In what appears to be a deeply troubling tale of financial mismanagement and corruption at one of Zimbabwe’s largest telecommunications companies, NetOne, shocking revelations have surfaced implicating senior executives in a series of questionable financial decisions that may have cost the company millions.

At the heart of these allegations are the Group CEO, Raphael Mushanawani, and the Chief Technical Officer, Christopher Muchechemera, who are accused of orchestrating and benefiting from a series of dubious procurement deals.

Also Read: https://www.263chat.com/unpacking-the-arrest-of-netone-ceo-and-the-broader-implications/

The story begins with the procurement of key telecommunications equipment that was supposed to benefit NetOne’s infrastructure. However, behind the scenes, things were far from ordinary.

In 2024, the company began exploring the idea of purchasing new microwave transmission equipment. The CTO, Muchechemera, reportedly invited a local company, Teleios (Pvt) Limited, to conduct trials and test the equipment. Everything seemed routine at first, until a strange twist occurred.

According to insiders, the GCEO, Mushanawani, approved a trip to Romania in early 2025, funded by Teleios, for senior staff to examine the technology. The trip’s purpose and outcomes were never discussed with the Executive Committee. When the team returned, a procurement requisition for the equipment was raised—yet it was directed to a junior employee, bypassing senior procurement officials. This raised red flags among staff who questioned the lack of transparency.

The requisition eventually led to a deal worth USD 17 million, which was later negotiated down to USD 15 million. However, this deal wasn’t part of NetOne’s annual procurement plan or budget. Further complicating matters, when other vendors offered to supply the same equipment for much lower prices—USD 8 million from Tauro Panther, and USD 9 million from Satewave—the urgency to complete the deal suddenly disappeared. The reasons behind the sudden change in direction remain unclear.

§ DATA EXTRACT
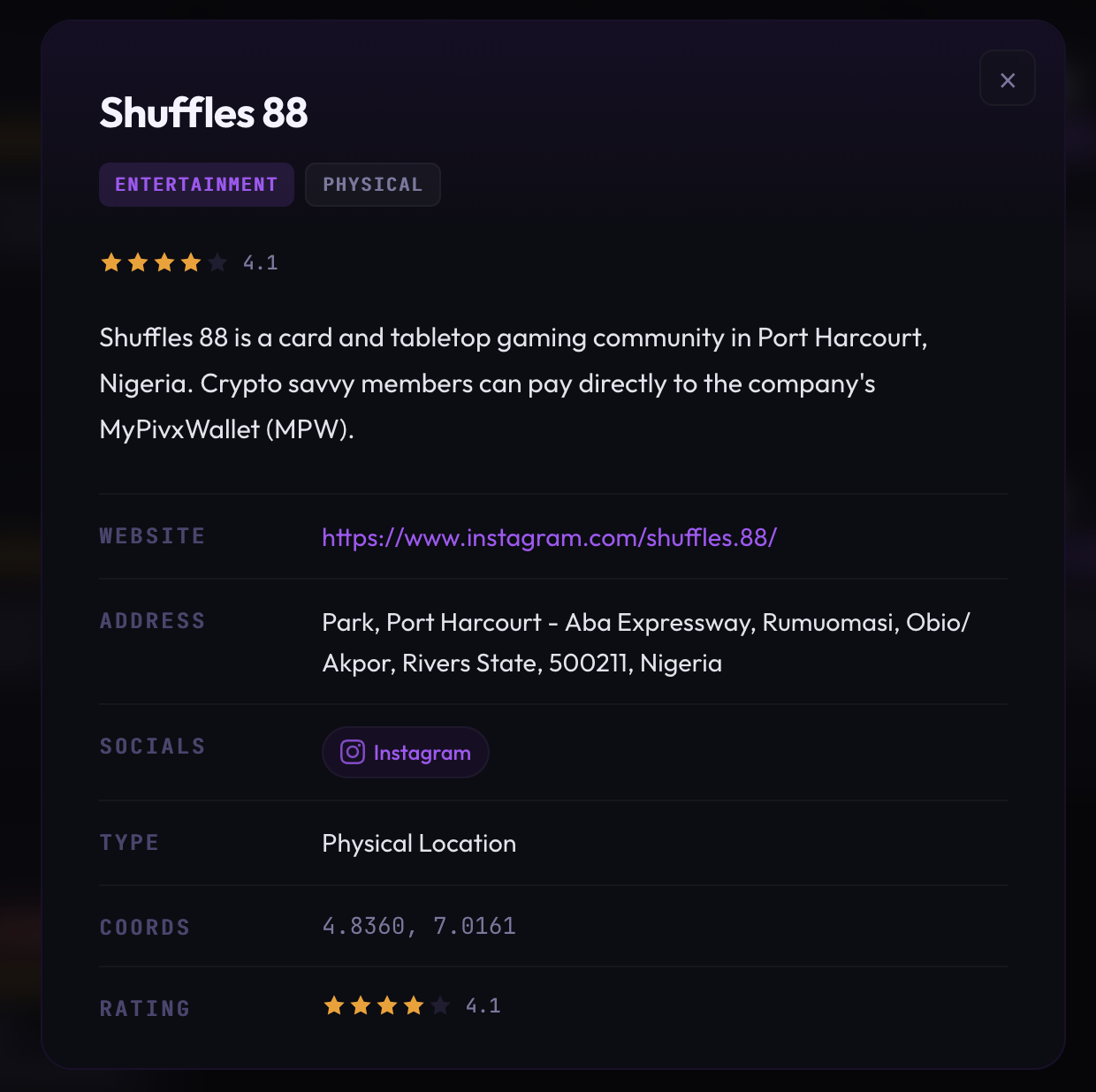The width and height of the screenshot is (1096, 1092).
Task: Click the empty fifth star under the title
Action: (x=217, y=262)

§ YOUR TASK
Pick up the article on the NetOne procurement allegations and continue it from its last sentence. The material comes from a different source than the text about NetOne.

§ EXERCISE OUTPUT
One senior staff member, the Head of Supply Chain, voiced serious concerns over the deal, suggesting that the equipment was overpriced and questioning why due process wasn’t followed. However, his objections were met with anger, threats of dismissal, and allegations that he was obstructing critical projects.

Another scandal revolves around the upgrade of NetOne’s ZTE VAS platforms, which are used to handle the company’s value-added services. In August 2025, the CTO raised a requisition to upgrade the platforms, citing the need to stay updated with the latest technology. Yet again, Teleios was brought into the fold, offering to provide the upgrade at a hefty cost of USD 11.7 million.

The Head of Supply Chain questioned the necessity of this upgrade, pointing out that the system had reached its end of life and could easily be replaced with a more competitive, cost-effective solution. The lack of proper planning and the absence of this upgrade in the company’s annual budget raised alarms. Despite these concerns, the project moved ahead with Teleios as the preferred vendor, further fueling suspicions about the nature of these procurement decisions.

As the investigation deepens, even more troubling practices have come to light.

In addition to the equipment scandals, there was the curious case of consultancy services during the implementation of the SAP ERP system. While NetOne had already paid for the necessary consultancy services through its contract with Farevic (Pvt) Limited, the GCEO pushed for additional consultancy for USD 79,467.49. This seemed like an unnecessary duplication of services, raising questions about whether the company’s resources were being squandered.

Further adding to the concerns, the GCEO allegedly bypassed the Executive Committee to engage Lunartech Solutions for the upgrade of NetOne’s SAGE ERP system. Despite no formal resolution from the committee, this direct engagement with Lunartech resulted in a series of costly addenda, which saw the total payments exceed USD 1.2 million—far beyond the original agreement. The lack of planning and the failure to follow proper procurement processes were clear violations of standard corporate governance practices.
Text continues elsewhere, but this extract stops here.